ECONOMIC INDICATORS

Argentina's inflation quickens more than expected in new challenge

Argentina’s inflation accelerated in February at its fastest pace in nearly a year, surpassing forecasts and challenging the government’s targets for this year.

A shopper checks prices in a supermarket in Buenos Aires. Foto: NA/DAMIAN DOPACIO

Argentina’s inflation accelerated in February at its fastest pace in nearly a year, surpassing forecasts and challenging the government’s targets for this year in its preliminary agreement with the International Monetary Fund.

Consumer prices rose 4.7 percent last month compared to January, above the 4.3 percent median estimate by economists in a Bloomberg survey. It was the fastest monthly inflation since last March and the third straight increase in the pace of price gains. 

Food led all categories, jumping 7.5 percent from the previous month, with lettuce prices up 73 percent over that period. The data still doesn’t reflect the full economic impact of Russia’s invasion of Ukraine on global commodity prices. 

From a year ago, inflation reached 52.3 percent, according to data from the INDEC national statistics institute published Tuesday, compared to a 51.7 percent estimate.

The price increase puts additional pressure on the government of President Alberto Fernández, who forecasts annual inflation to stay between 38 and 48 percent during 2022 as part of its agreement with the IMF staff released earlier this month. If passed by Argentina’s Senate this week, the deal would go to the IMF’s Executive Board for final approval in the coming days. 

After February inflation data, “the projection included in the IMF’s EFF programme looks already wildly unrealistic even before the board discussion,” Pablo Guidotti, an economics professor at Torcuato Di Tella University in Buenos Aires, tweeted. 
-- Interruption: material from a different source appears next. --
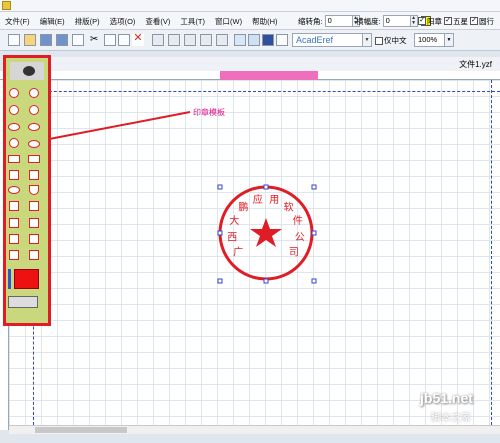 This screenshot has width=500, height=443. I want to click on triangle-seal-icon, so click(34, 190).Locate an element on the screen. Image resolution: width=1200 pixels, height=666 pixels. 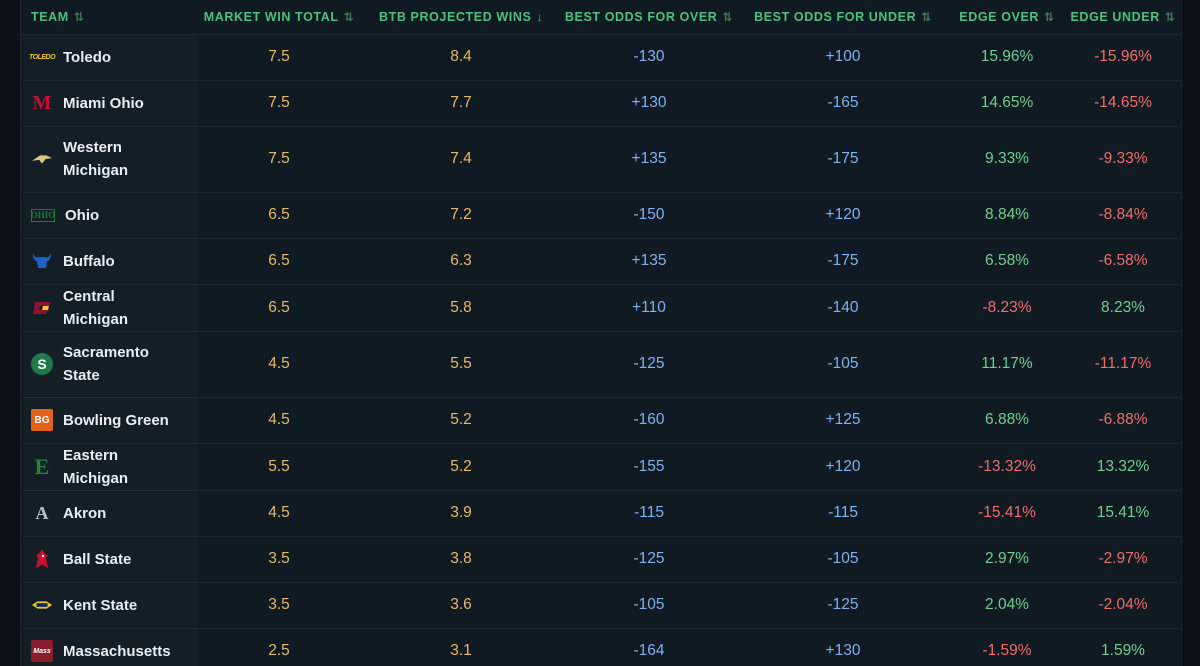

Rising global energy and food prices, the need to unwind electricity subsidies and a faster pace of peso devaluations adds additional hurdles to reel in what the government calls the nation’s biggest problem.

Argentina will start “a war against inflation” to try to tame price increases, Fernández said Tuesday before the data release. 

“We’re going to stop the speculators and put things in order,” he said, without providing more specifics.

Contrary to the official forecasts, economists see inflation worsening this year. Analysts surveyed by the Central Bank last month expect 55 percent inflation this year.